Group B streptococcus (GBS, also called Group B strep) is a type of bacteria that can cause life-threatening infections in newborns. GBS infection occurs in about 1 in every 3,000 babies born in the United States (1). Infected babies usually contract GBS from their mother during vaginal delivery.

About 25 percent of pregnant women carry GBS in the vagina or rectal area (2). The Centers for Disease Control and Prevention (CDC) recommends that all pregnant women be screened for GBS and, when necessary, receive treatment during labor and delivery (3). These steps usually can prevent the infection in newborns.

Group B streptococcus should not be confused with Group A streptococcus, which commonly causes strep throat and, rarely, a potentially deadly destruction of flesh.

How does a pregnant woman get GBS?
Anyone can carry GBS, but few become sick from it.

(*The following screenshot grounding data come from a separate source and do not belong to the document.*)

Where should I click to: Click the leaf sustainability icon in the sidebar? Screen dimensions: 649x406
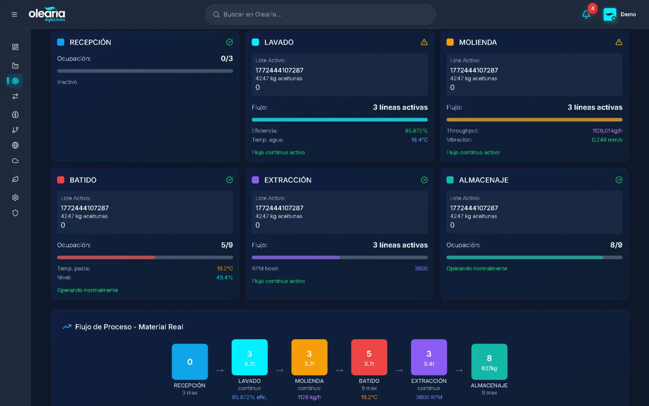[x=15, y=179]
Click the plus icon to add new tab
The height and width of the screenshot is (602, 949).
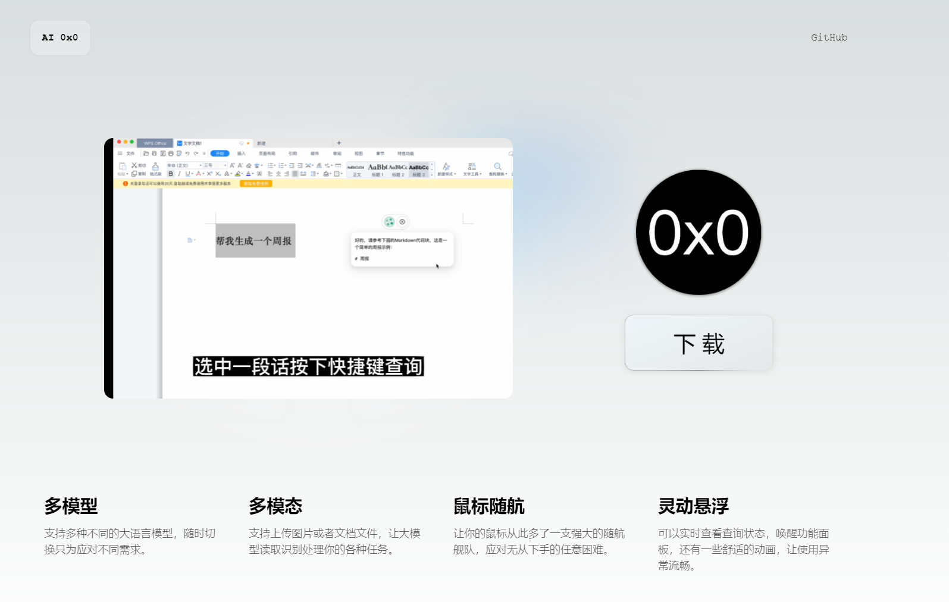(339, 143)
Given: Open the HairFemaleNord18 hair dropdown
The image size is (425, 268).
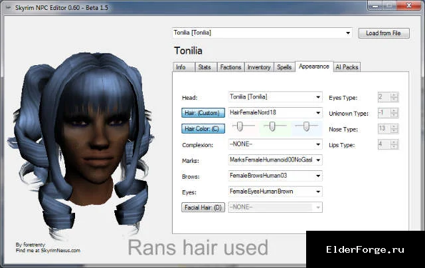Looking at the screenshot, I should tap(318, 113).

GBS lives in the lower genital tract or gastrointestinal system, along with many other bacteria that are harmless to most people. The bacterium causes illness primarily in pregnant women and their babies and, occasionally, in the elderly and in adults with other illnesses, such as cancer and diabetes.

How does a baby become infected with GBS?
There are two forms of GBS infection in infants:

  • Early-onset
  • Late-onset

Babies with early-onset infection develop symptoms within seven days of birth, most commonly within the first day of life. Babies with late-onset infection develop symptoms between 7 days and 3 months of age.

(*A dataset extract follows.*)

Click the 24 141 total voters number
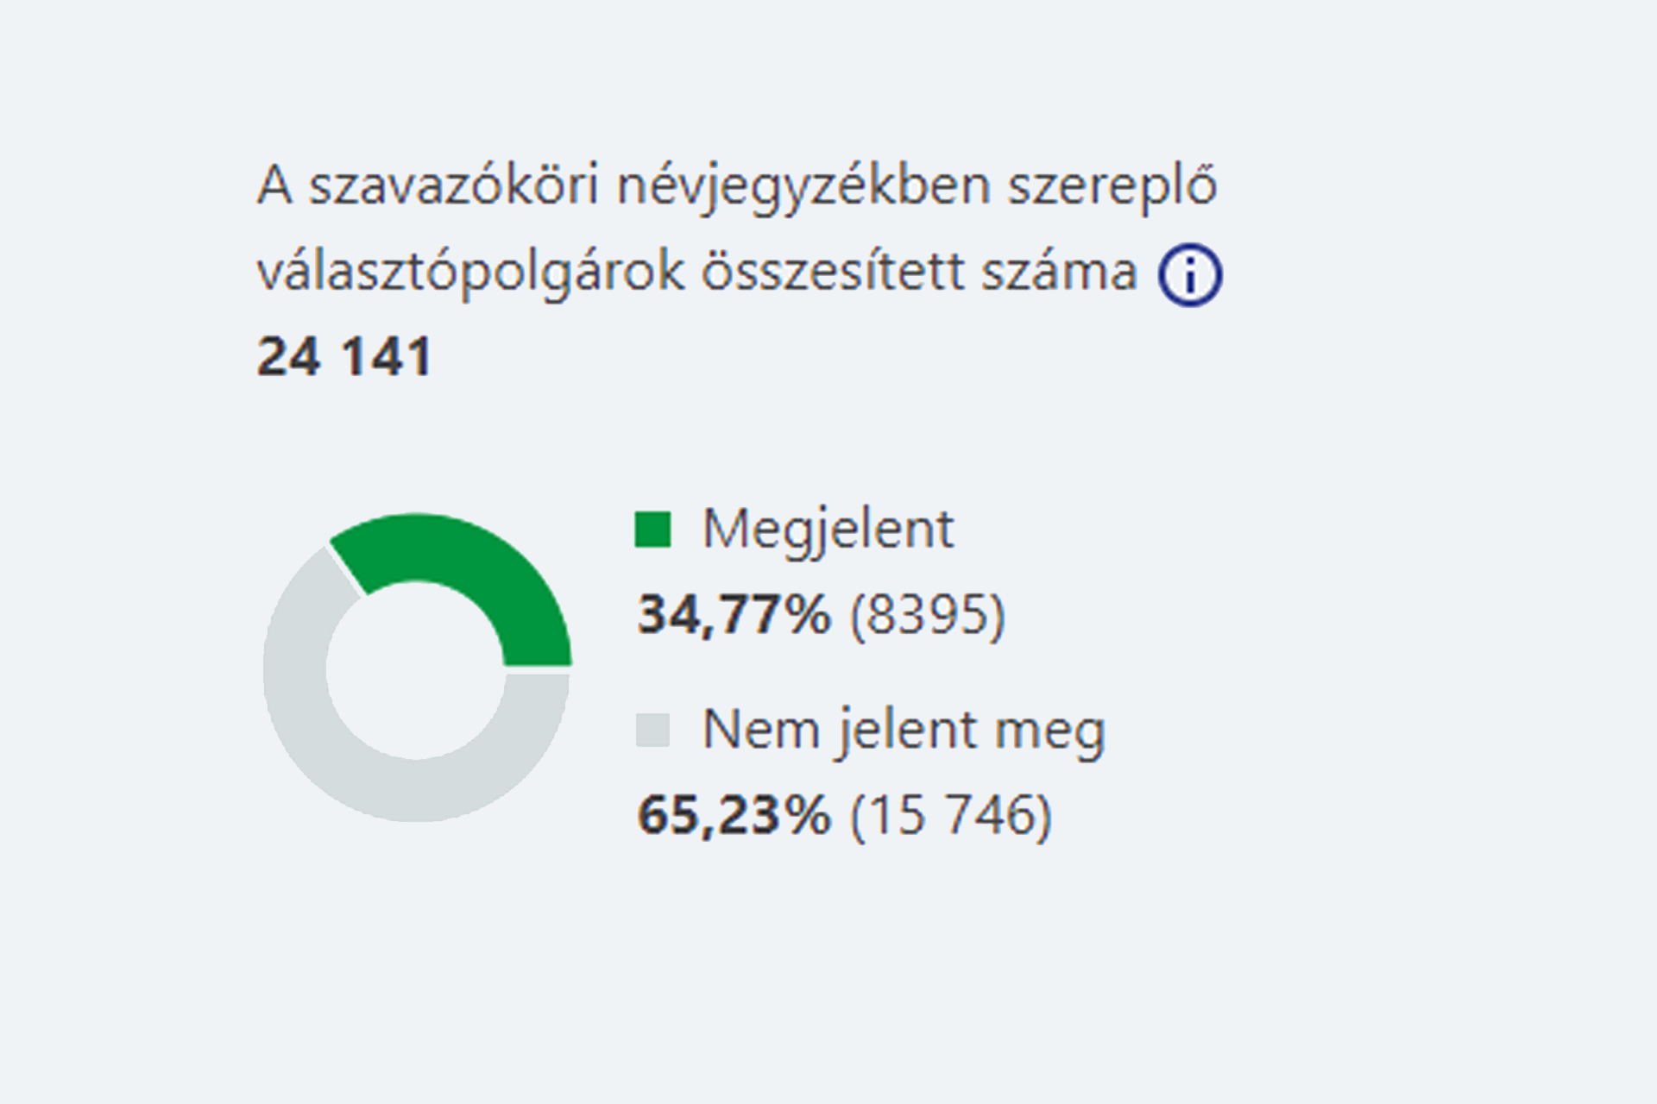1657x1104 pixels. coord(344,356)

About half of all GBS infections in newborns are early-onset (2). Early-onset infections almost always are transmitted from mother to baby around the time of delivery. Late-onset infections can be contracted at delivery or acquired after birth from contact with the mother or other people who are GBS carriers.

If an untreated pregnant woman carries GBS in her vagina or rectum at the time of labor and delivery, there is a 1-in-200 chance that her baby will become sick from GBS infection (2) The risk rises to 4 in 100 if an untreated pregnant woman carries GBS and has certain risk factors (4). These include:

  • Preterm delivery (before 37 weeks gestation)

  • Membranes (bag of waters) ruptured for longer than 18 hours before delivering the baby

  • Fever (100.4# F or higher) during labor

Other risk factors include having a previous pregnancy resulting in a GBS-infected baby or having a urinary tract infection caused by GBS. Babies who become sick with GBS infection may take the bacterium into their bodies by ingesting GBS-containing amniotic or vaginal fluids during labor and delivery. 

What are the symptoms of GBS infection in the newborn?
Babies with an early-onset infection suffer from one or more of the following conditions: pneumonia, sepsis (blood infection) and, less commonly, meningitis (infection of the membranes surrounding the brain). Babies with a late-onset infection usually have sepsis or meningitis.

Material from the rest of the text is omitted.